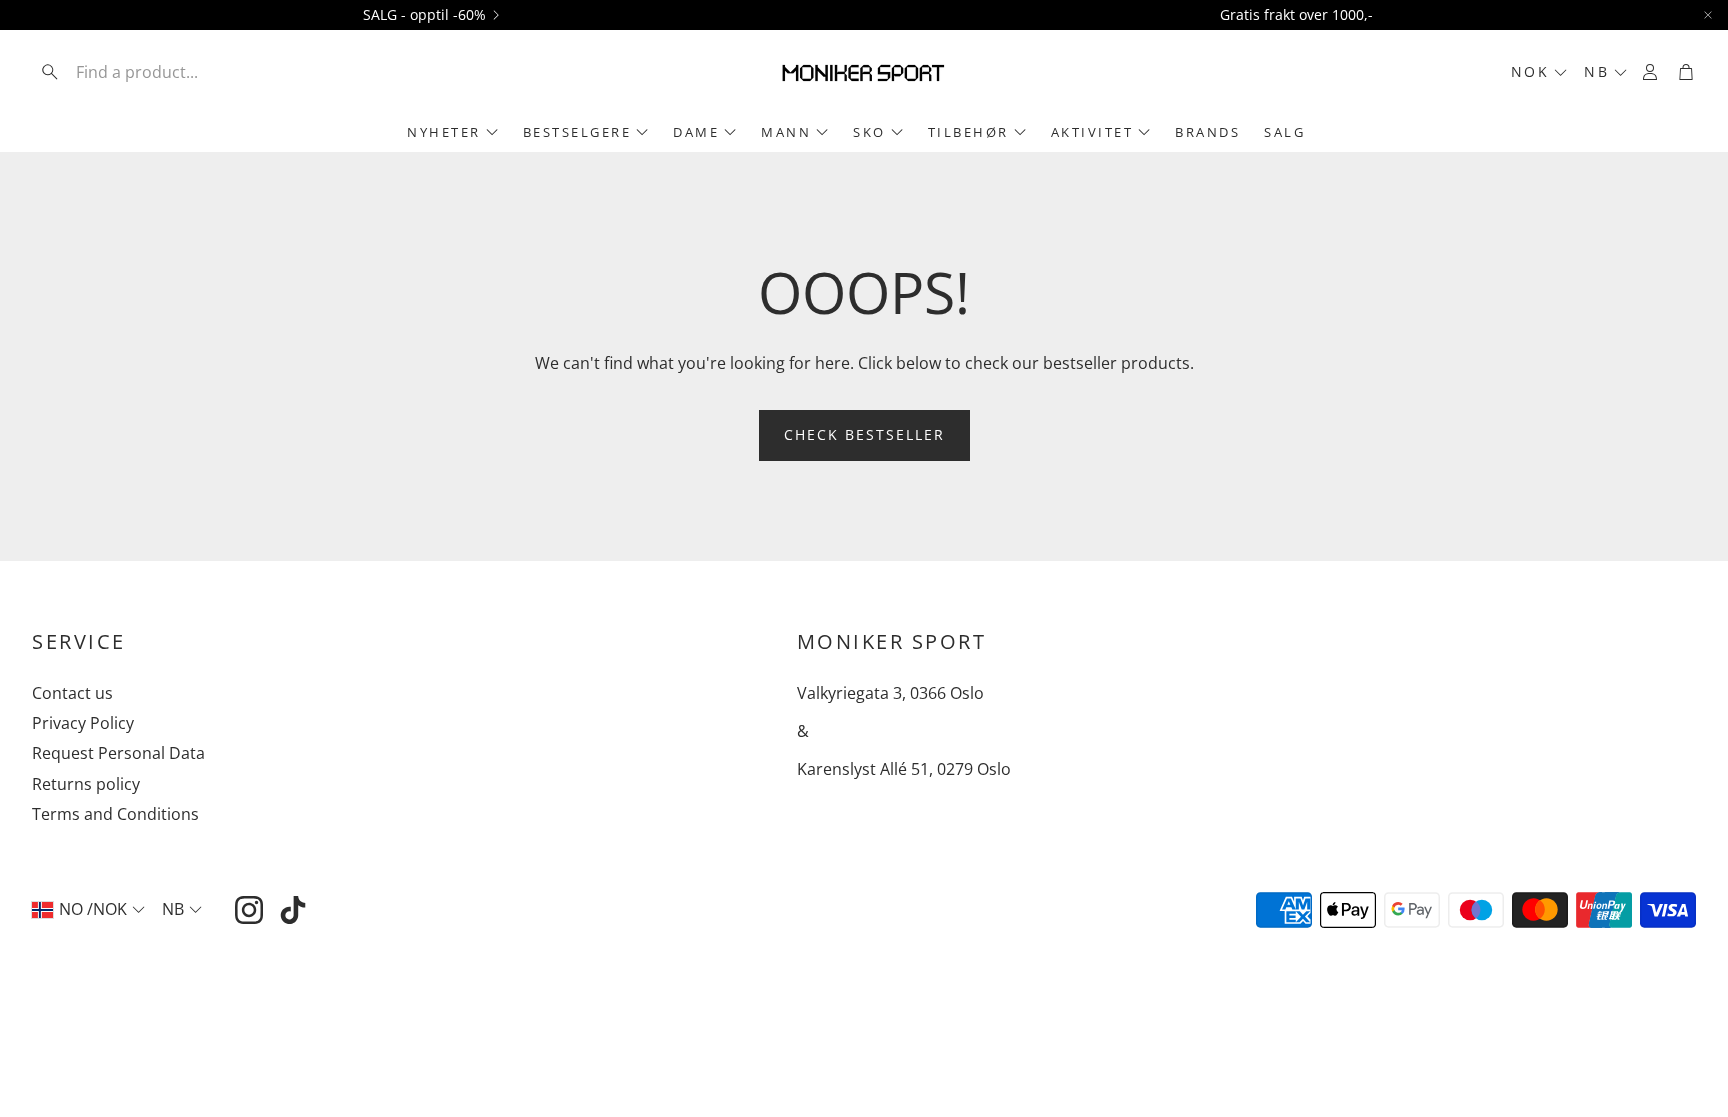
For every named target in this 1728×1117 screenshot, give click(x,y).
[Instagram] (249, 910)
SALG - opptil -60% (424, 15)
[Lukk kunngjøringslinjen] (1708, 15)
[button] (163, 72)
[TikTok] (293, 910)
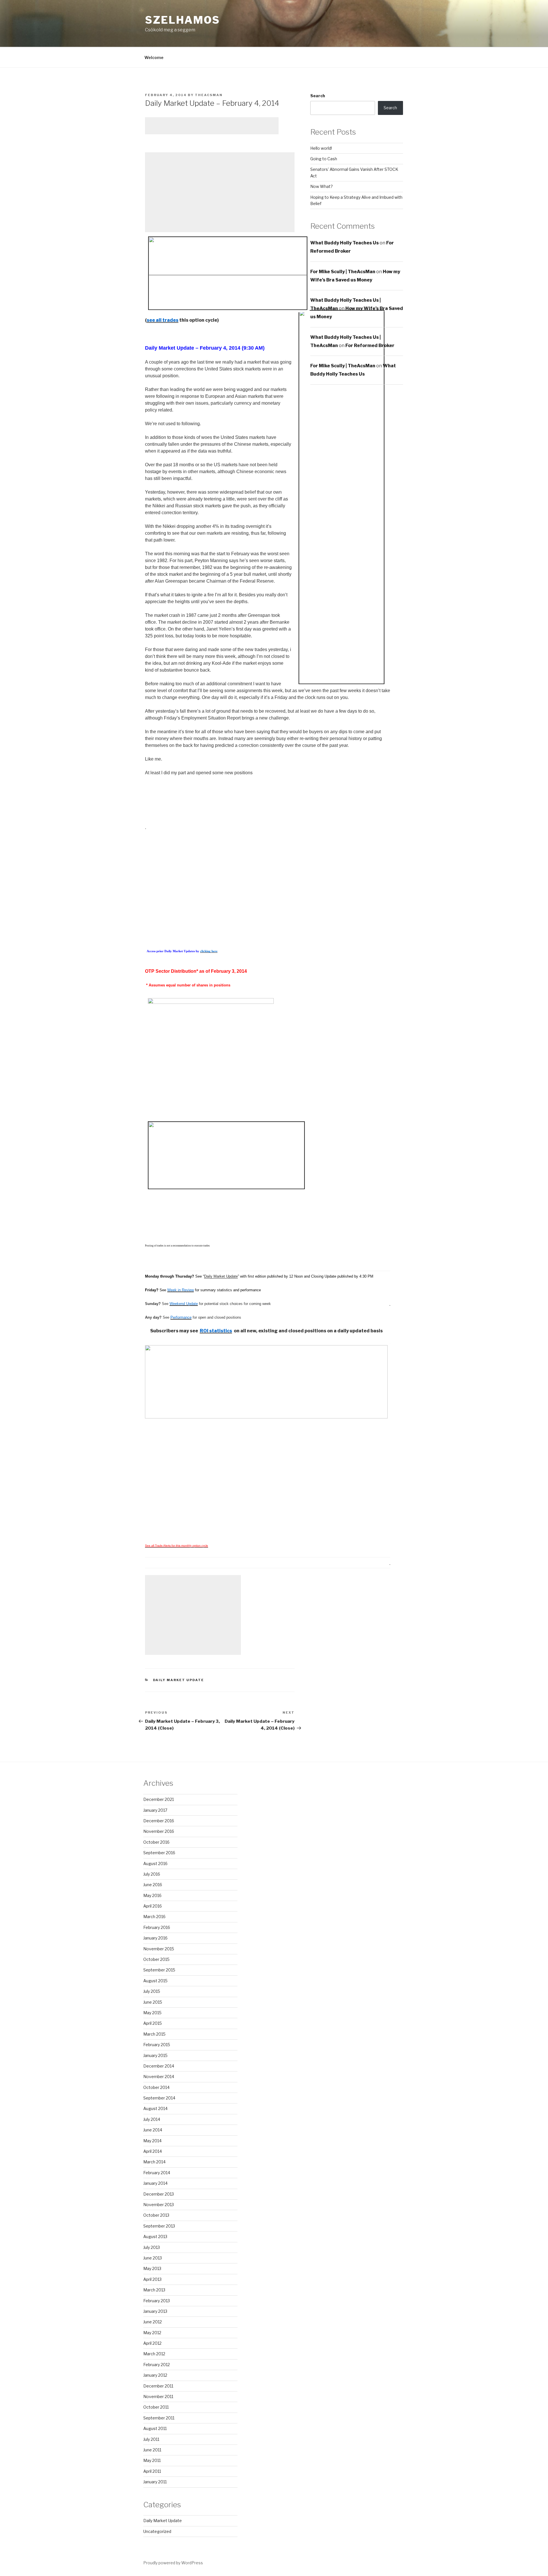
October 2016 (156, 1842)
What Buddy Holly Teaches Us (344, 243)
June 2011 (152, 2449)
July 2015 (151, 1991)
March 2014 (154, 2161)
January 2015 (155, 2055)
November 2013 (158, 2204)
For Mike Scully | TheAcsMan (342, 271)
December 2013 (158, 2194)
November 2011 (158, 2396)
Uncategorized (157, 2531)
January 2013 (155, 2311)
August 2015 (155, 1980)
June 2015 (152, 2002)
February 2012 (156, 2364)
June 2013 (152, 2257)
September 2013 (159, 2226)
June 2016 (152, 1884)
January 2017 (155, 1810)
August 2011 (155, 2428)
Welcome (154, 57)
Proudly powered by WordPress (173, 2562)
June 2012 (152, 2321)
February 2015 (156, 2044)
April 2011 (152, 2471)
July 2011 (151, 2439)
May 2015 (152, 2012)
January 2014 (155, 2183)
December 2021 (158, 1799)
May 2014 (152, 2140)
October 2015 (156, 1959)
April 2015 (152, 2023)
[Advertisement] (212, 125)
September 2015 (159, 1969)
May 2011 (152, 2460)
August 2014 (155, 2108)
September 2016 (159, 1852)
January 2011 (155, 2481)
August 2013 (155, 2236)
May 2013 (152, 2268)
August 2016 (155, 1863)
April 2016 (152, 1906)
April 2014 (152, 2151)
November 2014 (158, 2076)
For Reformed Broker (369, 345)
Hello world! (321, 148)
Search (317, 95)
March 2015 (154, 2034)
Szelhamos (182, 20)
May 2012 (152, 2332)
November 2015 (158, 1948)
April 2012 (152, 2343)
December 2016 (158, 1820)
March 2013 (154, 2289)
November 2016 (158, 1831)
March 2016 (154, 1916)
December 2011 (158, 2386)
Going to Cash (323, 158)
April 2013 (152, 2279)
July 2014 (151, 2119)
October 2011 (156, 2407)
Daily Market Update (221, 1276)
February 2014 (156, 2172)
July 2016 (151, 1874)
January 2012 (155, 2375)
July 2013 (151, 2247)
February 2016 (156, 1927)
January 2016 (155, 1937)
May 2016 (152, 1895)
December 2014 (158, 2066)
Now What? (321, 186)
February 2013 (156, 2300)
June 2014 (152, 2129)
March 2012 (154, 2353)
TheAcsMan (209, 95)
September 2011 (158, 2417)
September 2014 (159, 2097)
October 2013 (156, 2215)
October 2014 (156, 2087)
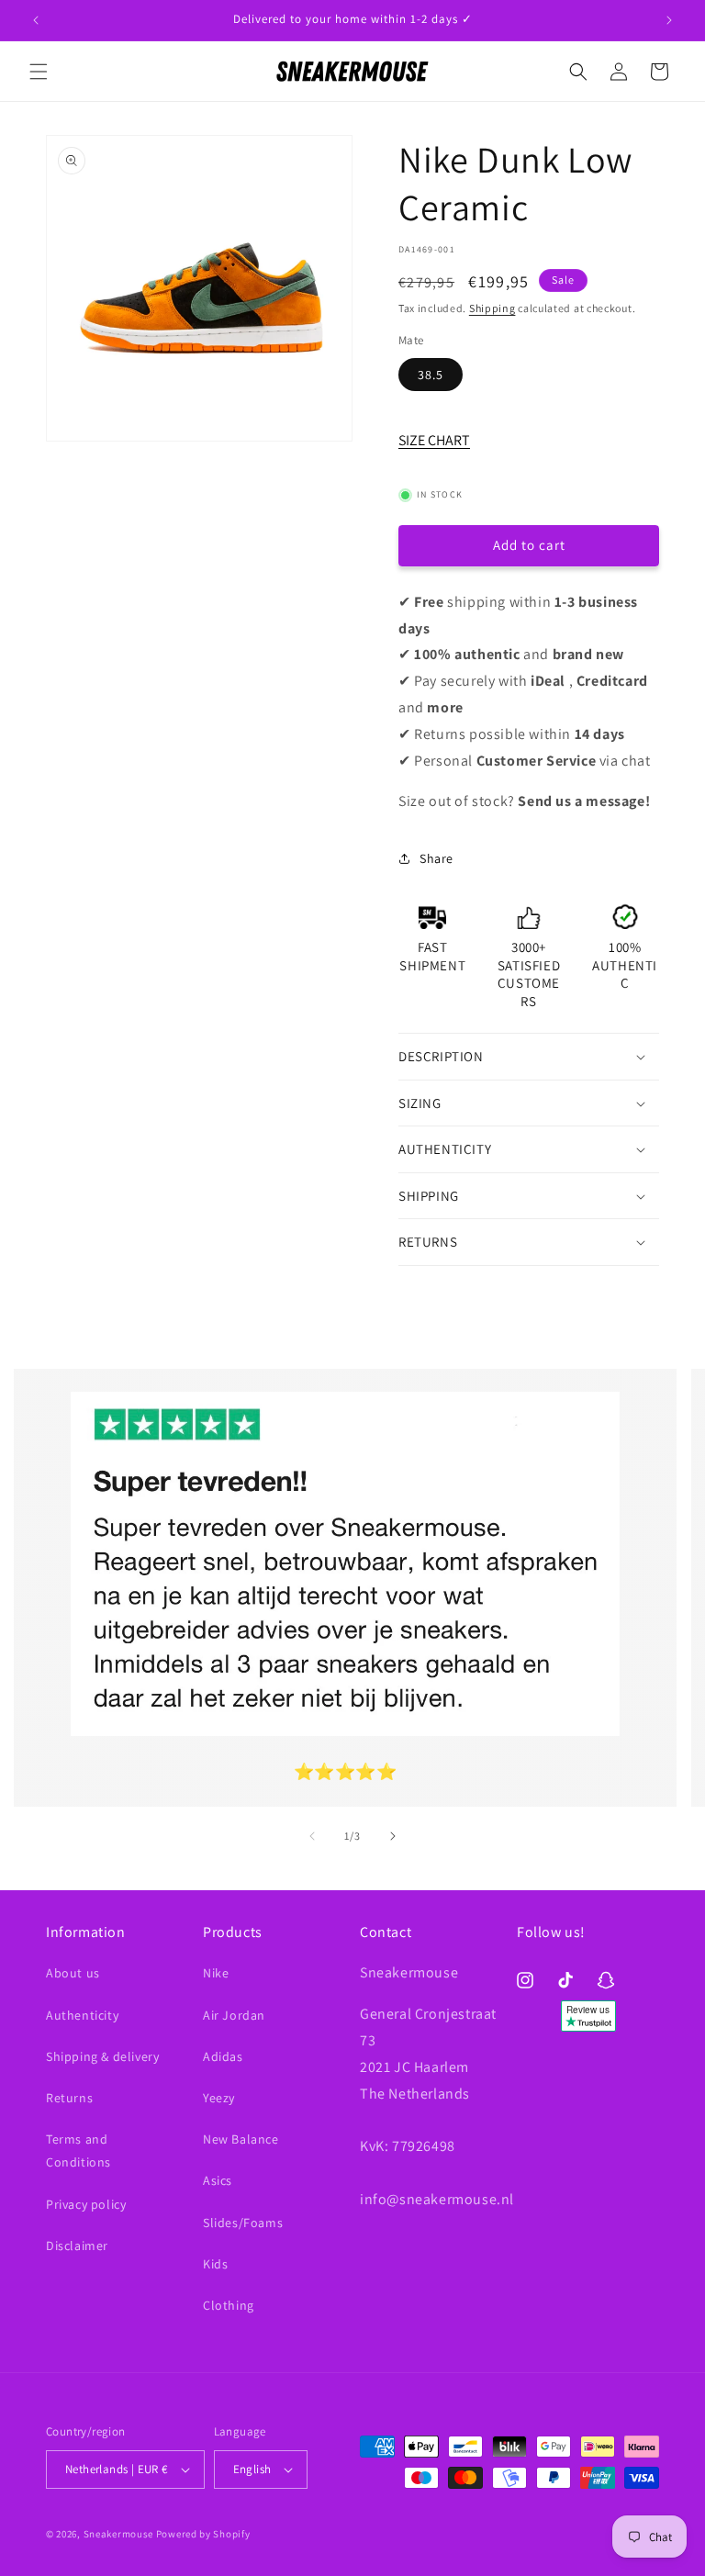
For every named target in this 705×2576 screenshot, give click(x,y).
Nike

_ _ _ _ _ _ _

- TASK PROMPT
Please rewrite the material above with "screenshot" changed to "page capture" wherever it occurs and everything else kept the same. Leave the pictures out of your answer.

- OUTPUT FOR THIS TASK
For every named target in this 1728×1117 page capture, give click(x,y).
[Instagram] (249, 910)
SALG - opptil -60% (424, 15)
[Lukk kunngjøringslinjen] (1708, 15)
[button] (163, 72)
[TikTok] (293, 910)
October 2016 (156, 1842)
What Buddy Holly Teaches Us (344, 243)
June 2011 (152, 2449)
July 2015 (151, 1991)
March 2014 (154, 2161)
January 2015 (155, 2055)
November 2013 (158, 2204)
For Mike Scully | TheAcsMan (342, 271)
December 2013 (158, 2194)
November 2011 (158, 2396)
Uncategorized (157, 2531)
January 2013 (155, 2311)
August 2015 (155, 1980)
June 2015 (152, 2002)
February 2012 (156, 2364)
June 2013 (152, 2257)
September 2013 (159, 2226)
June 2016 (152, 1884)
January 2017 (155, 1810)
August 2011 (155, 2428)
Welcome (154, 57)
Proudly powered by WordPress (173, 2562)
June 2012 (152, 2321)
February 2015 (156, 2044)
April 2011 (152, 2471)
July 2011 (151, 2439)
May 2015 (152, 2012)
January 2014 (155, 2183)
December 2021 (158, 1799)
May 2014 (152, 2140)
October 2015 (156, 1959)
April 2015 (152, 2023)
[Advertisement] (212, 125)
September 2015 (159, 1969)
May 2011 (152, 2460)
August 2014 (155, 2108)
September 2016 (159, 1852)
January 2011 (155, 2481)
August 2013 (155, 2236)
May 2013 (152, 2268)
August 2016 (155, 1863)
April 2016 (152, 1906)
April 2014 (152, 2151)
November 2014 (158, 2076)
For Reformed Broker (369, 345)
Hello world! (321, 148)
Search (317, 95)
March 2015 (154, 2034)
Szelhamos (182, 20)
May 2012 (152, 2332)
November 2015 (158, 1948)
April 2012 (152, 2343)
December 2016 (158, 1820)
March 2013 (154, 2289)
November 2016 (158, 1831)
March 2016 (154, 1916)
December 2011 (158, 2386)
Going to Cash (323, 158)
April 2013 (152, 2279)
July 2014 (151, 2119)
October 2011 (156, 2407)
Daily Market Update (221, 1276)
February 2014 (156, 2172)
July 2016 (151, 1874)
January 2012 (155, 2375)
July 2013 (151, 2247)
February 2016 (156, 1927)
January 2016 (155, 1937)
May 2016 (152, 1895)
December 2014 (158, 2066)
Now What? (321, 186)
February 2013 (156, 2300)
June 2014 (152, 2129)
March 2012 (154, 2353)
TheAcsMan (209, 95)
September 2011 (158, 2417)
September 2014 (159, 2097)
October 2013 (156, 2215)
October 2014 (156, 2087)
For every named target in this 705×2576 page capture, give click(x,y).
Nike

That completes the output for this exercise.